> [EXTRACTOS DE DATOS]:

□ □ □

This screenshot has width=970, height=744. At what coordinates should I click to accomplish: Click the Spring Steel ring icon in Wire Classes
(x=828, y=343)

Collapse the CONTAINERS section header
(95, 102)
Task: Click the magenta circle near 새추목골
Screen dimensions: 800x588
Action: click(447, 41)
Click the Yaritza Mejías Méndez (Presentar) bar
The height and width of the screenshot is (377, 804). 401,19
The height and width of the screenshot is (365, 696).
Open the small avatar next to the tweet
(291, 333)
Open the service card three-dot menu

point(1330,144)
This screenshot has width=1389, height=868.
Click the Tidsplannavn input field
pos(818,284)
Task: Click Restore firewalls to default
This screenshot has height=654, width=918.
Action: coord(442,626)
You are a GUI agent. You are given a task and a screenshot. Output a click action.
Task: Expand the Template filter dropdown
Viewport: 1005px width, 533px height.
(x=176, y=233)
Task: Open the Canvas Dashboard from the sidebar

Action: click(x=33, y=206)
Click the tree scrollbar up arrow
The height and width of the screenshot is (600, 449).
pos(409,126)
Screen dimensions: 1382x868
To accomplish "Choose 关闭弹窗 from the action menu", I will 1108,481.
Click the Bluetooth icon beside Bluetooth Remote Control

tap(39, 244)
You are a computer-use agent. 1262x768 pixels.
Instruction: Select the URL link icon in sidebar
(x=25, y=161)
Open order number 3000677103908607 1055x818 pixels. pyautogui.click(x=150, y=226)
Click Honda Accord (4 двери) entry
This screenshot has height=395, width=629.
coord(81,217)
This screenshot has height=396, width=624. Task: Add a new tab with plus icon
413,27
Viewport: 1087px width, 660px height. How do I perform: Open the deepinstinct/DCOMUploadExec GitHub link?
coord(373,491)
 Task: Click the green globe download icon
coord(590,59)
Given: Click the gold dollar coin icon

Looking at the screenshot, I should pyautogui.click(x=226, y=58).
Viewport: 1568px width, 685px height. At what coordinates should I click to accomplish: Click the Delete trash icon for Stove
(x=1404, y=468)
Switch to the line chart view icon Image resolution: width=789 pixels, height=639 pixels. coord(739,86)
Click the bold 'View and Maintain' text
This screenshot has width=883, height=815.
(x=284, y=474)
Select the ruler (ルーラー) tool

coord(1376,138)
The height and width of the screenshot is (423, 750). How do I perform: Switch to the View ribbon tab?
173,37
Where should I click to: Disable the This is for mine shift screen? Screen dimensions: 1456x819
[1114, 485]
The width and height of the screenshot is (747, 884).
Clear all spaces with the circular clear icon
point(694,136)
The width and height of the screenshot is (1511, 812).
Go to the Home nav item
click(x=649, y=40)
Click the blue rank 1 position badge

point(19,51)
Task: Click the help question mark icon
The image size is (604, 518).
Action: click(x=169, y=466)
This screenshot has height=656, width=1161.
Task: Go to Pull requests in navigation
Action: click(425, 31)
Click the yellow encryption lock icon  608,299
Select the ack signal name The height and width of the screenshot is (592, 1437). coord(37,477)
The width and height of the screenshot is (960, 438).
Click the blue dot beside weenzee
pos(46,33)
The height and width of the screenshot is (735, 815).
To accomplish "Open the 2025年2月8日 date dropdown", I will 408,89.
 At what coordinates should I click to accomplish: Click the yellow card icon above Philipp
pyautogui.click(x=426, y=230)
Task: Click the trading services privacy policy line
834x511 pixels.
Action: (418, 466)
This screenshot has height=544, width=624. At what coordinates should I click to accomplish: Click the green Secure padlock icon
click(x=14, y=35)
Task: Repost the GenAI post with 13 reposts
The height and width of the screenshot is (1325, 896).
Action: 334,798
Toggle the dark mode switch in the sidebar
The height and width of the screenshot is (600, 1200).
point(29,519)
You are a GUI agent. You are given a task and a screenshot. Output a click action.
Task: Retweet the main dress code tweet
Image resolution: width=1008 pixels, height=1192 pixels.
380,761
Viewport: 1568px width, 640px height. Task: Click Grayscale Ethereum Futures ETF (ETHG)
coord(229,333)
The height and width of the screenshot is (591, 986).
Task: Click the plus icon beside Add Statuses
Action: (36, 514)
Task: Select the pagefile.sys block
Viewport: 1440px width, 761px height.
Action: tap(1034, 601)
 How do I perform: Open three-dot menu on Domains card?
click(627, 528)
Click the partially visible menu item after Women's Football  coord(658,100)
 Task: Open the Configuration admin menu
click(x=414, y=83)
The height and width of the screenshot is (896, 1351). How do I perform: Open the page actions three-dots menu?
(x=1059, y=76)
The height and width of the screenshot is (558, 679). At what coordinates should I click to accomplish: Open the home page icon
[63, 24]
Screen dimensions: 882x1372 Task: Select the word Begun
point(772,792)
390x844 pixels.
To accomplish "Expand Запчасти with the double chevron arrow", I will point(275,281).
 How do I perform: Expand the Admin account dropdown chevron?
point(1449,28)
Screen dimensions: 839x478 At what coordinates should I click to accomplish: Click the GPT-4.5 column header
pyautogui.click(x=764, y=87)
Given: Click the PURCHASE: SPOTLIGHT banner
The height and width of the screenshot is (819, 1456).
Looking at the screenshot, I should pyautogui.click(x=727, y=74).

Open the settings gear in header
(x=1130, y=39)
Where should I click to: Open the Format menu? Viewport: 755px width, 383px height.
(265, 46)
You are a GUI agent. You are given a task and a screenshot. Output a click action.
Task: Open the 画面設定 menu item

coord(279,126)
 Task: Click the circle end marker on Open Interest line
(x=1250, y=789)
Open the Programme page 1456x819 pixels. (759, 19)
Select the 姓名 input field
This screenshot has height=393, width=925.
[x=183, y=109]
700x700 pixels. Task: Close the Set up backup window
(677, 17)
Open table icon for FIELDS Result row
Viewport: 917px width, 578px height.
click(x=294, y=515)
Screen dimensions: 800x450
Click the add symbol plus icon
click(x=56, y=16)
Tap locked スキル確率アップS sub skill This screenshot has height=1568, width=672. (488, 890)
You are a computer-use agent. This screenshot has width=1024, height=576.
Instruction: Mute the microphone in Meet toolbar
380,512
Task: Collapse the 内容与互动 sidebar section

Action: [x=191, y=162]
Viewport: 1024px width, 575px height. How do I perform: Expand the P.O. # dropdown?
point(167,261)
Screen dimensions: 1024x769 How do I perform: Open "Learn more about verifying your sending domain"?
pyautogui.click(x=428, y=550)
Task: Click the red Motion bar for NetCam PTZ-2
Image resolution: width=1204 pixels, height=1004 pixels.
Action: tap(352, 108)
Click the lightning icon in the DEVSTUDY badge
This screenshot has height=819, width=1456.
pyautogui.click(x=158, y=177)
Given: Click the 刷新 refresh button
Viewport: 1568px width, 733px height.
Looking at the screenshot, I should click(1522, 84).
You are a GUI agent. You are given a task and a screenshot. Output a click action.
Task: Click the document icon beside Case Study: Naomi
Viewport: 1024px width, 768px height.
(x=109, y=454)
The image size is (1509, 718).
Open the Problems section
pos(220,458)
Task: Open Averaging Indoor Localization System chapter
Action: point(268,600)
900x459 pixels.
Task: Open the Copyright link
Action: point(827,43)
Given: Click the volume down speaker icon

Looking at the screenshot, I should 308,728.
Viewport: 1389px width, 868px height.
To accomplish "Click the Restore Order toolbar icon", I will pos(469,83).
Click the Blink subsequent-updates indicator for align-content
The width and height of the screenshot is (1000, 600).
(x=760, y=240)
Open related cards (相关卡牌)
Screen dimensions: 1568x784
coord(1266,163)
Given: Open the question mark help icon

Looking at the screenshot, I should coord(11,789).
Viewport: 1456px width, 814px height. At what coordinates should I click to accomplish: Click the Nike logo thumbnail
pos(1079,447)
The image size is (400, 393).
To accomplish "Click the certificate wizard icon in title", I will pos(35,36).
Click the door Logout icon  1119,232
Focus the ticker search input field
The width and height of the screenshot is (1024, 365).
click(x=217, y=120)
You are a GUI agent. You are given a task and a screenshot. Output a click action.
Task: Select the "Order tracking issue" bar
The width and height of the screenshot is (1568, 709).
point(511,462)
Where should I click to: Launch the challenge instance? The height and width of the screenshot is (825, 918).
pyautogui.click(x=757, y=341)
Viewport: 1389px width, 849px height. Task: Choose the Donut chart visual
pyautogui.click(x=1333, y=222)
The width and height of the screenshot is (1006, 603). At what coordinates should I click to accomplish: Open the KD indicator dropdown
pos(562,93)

□ □ □

> [ENUNCIADO]: Renombra "Viewport" como "Display" en todo lo que va desde la línea que contiene "Given: Click the volume down speaker icon" hasta el final de los registros, sin alterar nada más. Devuelve solo ese tramo.

> [SOLUCIÓN]:
Given: Click the volume down speaker icon

Looking at the screenshot, I should 308,728.
Display: 1389px width, 868px height.
To accomplish "Click the Restore Order toolbar icon", I will pos(469,83).
Click the Blink subsequent-updates indicator for align-content
The width and height of the screenshot is (1000, 600).
(x=760, y=240)
Open related cards (相关卡牌)
Screen dimensions: 1568x784
coord(1266,163)
Given: Open the question mark help icon

Looking at the screenshot, I should coord(11,789).
Display: 1456px width, 814px height. At what coordinates should I click to accomplish: Click the Nike logo thumbnail
pos(1079,447)
The image size is (400, 393).
To accomplish "Click the certificate wizard icon in title", I will pos(35,36).
Click the door Logout icon  1119,232
Focus the ticker search input field
The width and height of the screenshot is (1024, 365).
click(x=217, y=120)
You are a GUI agent. You are given a task and a screenshot. Output a click action.
Task: Select the "Order tracking issue" bar
The width and height of the screenshot is (1568, 709).
point(511,462)
Where should I click to: Launch the challenge instance? The height and width of the screenshot is (825, 918).
pyautogui.click(x=757, y=341)
Display: 1389px width, 849px height. Task: Choose the Donut chart visual
pyautogui.click(x=1333, y=222)
The width and height of the screenshot is (1006, 603). At what coordinates should I click to accomplish: Open the KD indicator dropdown
pos(562,93)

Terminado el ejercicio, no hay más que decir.